Yeppudaa kapatılmış.Çok üzüldüm duyduğumda.Ben çoğu zaman oradan izlerdim dizilerimi,filmlerimi,yarışma programlarımı.Running Man'i ilk Yeppuda ile keşfetmiştim örneğin.

Çeviri kalitesinden memnun olduğum bir siteydi aynı zamanda.Kökleşmiş bazı sitelerde var lakin kalitesini pek yeterli bulduğum söylenemez.

O da ayrı  bir ironi.Yıllardır çevirmenlik yapan bir siteden gittikçe yükselen bir kalite beklersin ama cık.Yerinde saymaya devam ediyor hala.

Neyse kimseye b*k atmaya gelmedim buraya.

Ama el mecbur izleyeceğiz bir yerlerden.Online Dizi güzel site.Yeppuda'nın eski çevirmenleriyle işbirliği yapmışlar o yüzden çeviriler de iyi.Yani bir kısmının.

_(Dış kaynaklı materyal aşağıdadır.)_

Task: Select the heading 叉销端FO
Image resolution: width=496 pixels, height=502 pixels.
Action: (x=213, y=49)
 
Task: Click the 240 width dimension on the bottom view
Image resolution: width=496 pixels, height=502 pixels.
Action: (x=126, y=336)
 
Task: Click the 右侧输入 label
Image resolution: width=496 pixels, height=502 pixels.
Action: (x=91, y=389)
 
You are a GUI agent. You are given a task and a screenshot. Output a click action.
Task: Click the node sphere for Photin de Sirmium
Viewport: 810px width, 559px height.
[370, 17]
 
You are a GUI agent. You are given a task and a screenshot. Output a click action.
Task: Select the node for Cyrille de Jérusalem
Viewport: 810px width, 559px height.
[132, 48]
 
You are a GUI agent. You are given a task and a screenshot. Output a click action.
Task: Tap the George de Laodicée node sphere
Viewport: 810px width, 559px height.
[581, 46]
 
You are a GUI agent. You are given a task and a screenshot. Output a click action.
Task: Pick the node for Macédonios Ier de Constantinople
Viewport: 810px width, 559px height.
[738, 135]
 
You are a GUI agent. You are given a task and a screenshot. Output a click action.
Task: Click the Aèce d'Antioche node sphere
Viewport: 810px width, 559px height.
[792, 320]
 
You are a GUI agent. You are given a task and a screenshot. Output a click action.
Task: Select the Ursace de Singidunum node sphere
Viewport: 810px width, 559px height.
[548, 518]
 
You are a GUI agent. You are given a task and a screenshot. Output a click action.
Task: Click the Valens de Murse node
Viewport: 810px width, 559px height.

Çoğu diyemem çünkü bazı önemli dizileri gelip çaylak çevirmenlerin eline emanet ettikleri de oluyor ve dizinin bütün tadı kaçıyor.Halbuki aynı siteden Amerikan dizisi izlemiştim ve çevirisi muazzamdı.Sanırım Kore dizilerini önemsemiyorlar pek.

Thirty but Seventeen'e başladım üç gün önce.2 günde 12 bölümü hatmettim ve bayıldım.Deli gibi gülerek,sevinerek izledim her sahneyi.Yang Se Jong'u izlemek bana ayrı bir keyif veriyor.Onun da mayhoşluğu var üzerimde.

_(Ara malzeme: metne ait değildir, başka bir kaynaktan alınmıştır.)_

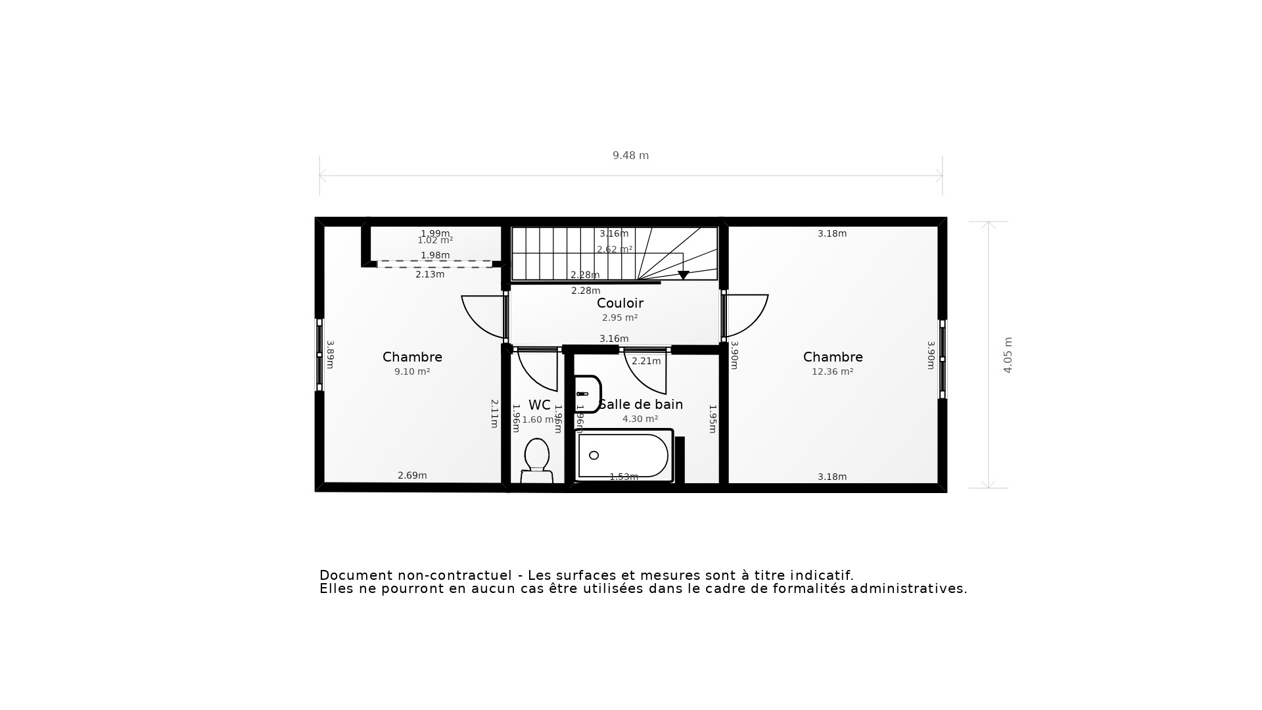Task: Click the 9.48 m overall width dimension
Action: [x=630, y=156]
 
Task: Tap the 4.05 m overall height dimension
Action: [x=1008, y=355]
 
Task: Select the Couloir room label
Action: [x=620, y=303]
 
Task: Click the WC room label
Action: [x=539, y=405]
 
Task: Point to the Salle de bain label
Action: [x=641, y=404]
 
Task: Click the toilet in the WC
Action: [x=537, y=460]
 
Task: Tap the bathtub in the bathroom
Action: [x=623, y=456]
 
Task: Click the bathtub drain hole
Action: [x=594, y=456]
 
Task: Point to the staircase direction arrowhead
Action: [x=683, y=275]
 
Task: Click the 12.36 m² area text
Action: [x=832, y=371]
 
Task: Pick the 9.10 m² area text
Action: [x=412, y=371]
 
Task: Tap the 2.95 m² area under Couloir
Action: [x=620, y=318]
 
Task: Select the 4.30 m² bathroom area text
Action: [x=640, y=419]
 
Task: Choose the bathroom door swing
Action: [x=647, y=373]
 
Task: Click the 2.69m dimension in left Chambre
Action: [x=412, y=475]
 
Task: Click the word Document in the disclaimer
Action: [x=356, y=576]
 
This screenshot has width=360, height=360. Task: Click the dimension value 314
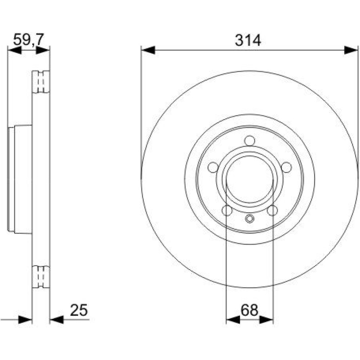click(248, 41)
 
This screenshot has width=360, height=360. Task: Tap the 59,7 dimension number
click(28, 40)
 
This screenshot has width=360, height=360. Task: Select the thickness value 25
click(79, 310)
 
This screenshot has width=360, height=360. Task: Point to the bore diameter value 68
click(249, 310)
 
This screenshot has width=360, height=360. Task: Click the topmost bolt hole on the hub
click(249, 141)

Dizinin bir an önce tamamlanmasını istiyorum.12.bölüme kadar geldi daha,gerisi yok.Online dizi izleyenlere mutlaka ama mutlaka tavsiyemdir.

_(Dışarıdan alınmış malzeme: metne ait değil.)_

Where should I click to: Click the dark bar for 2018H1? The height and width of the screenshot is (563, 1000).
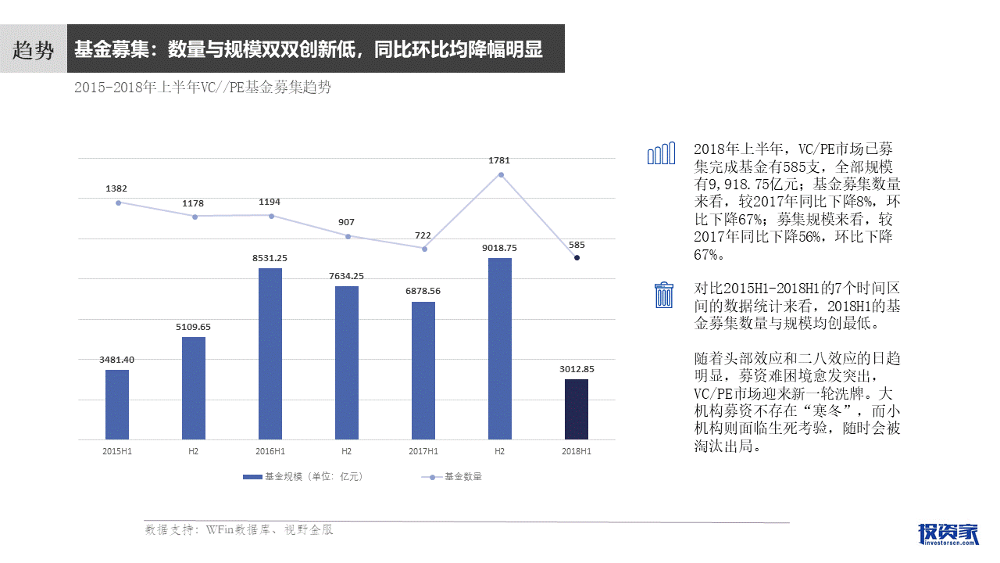click(x=577, y=409)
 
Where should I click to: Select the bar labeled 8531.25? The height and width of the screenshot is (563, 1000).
click(x=270, y=353)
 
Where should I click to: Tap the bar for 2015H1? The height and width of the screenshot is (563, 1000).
click(x=117, y=404)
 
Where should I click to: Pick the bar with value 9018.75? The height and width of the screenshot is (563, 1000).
click(x=500, y=349)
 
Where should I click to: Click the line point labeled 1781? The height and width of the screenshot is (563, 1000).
click(x=500, y=174)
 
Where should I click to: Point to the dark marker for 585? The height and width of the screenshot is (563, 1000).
click(x=577, y=257)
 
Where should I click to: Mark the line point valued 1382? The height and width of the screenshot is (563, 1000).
click(x=118, y=203)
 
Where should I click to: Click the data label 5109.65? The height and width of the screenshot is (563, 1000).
click(x=194, y=326)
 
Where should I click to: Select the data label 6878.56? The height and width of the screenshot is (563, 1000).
click(x=423, y=291)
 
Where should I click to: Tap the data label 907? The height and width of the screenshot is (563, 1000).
click(x=346, y=222)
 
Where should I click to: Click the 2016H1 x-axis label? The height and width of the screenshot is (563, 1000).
click(x=270, y=451)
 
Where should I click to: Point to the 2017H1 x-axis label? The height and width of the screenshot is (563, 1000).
click(x=423, y=451)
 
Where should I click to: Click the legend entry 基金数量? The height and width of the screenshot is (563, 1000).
click(x=453, y=476)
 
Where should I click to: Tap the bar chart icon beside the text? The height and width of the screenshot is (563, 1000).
click(x=661, y=154)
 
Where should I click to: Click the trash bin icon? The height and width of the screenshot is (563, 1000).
click(x=663, y=295)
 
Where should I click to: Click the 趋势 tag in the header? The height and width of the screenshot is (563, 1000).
click(x=33, y=49)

Şu duruma üzüldüm sadece.Dizi 20 bölümmüş.Ben 16 bölüm sanmıştım halbuki.Öyle olsaydı tadından yenmeyecekti.

Konuların sindirerek ilerlemesinden anlamalıydım aslında ama nasıl olduysa fark edemedim.Başrol çiftinin tatlişliğinden kaynaklansa gerek.

Bu kadar bebeklerim.Biliyorum hepiniz beni merakla bekliyor,ne zaman yazı yazacak diye gün sayıyorsunuz.Evet evet inkar etmeyin.

Azıcık sabır diyorum :)

Dipnot:''Sen kimsin de sana sabredeceğiz,yazarsan yaz yazmazsan yazma'' diyenlere iki çift lafım var:Çok haklısınız.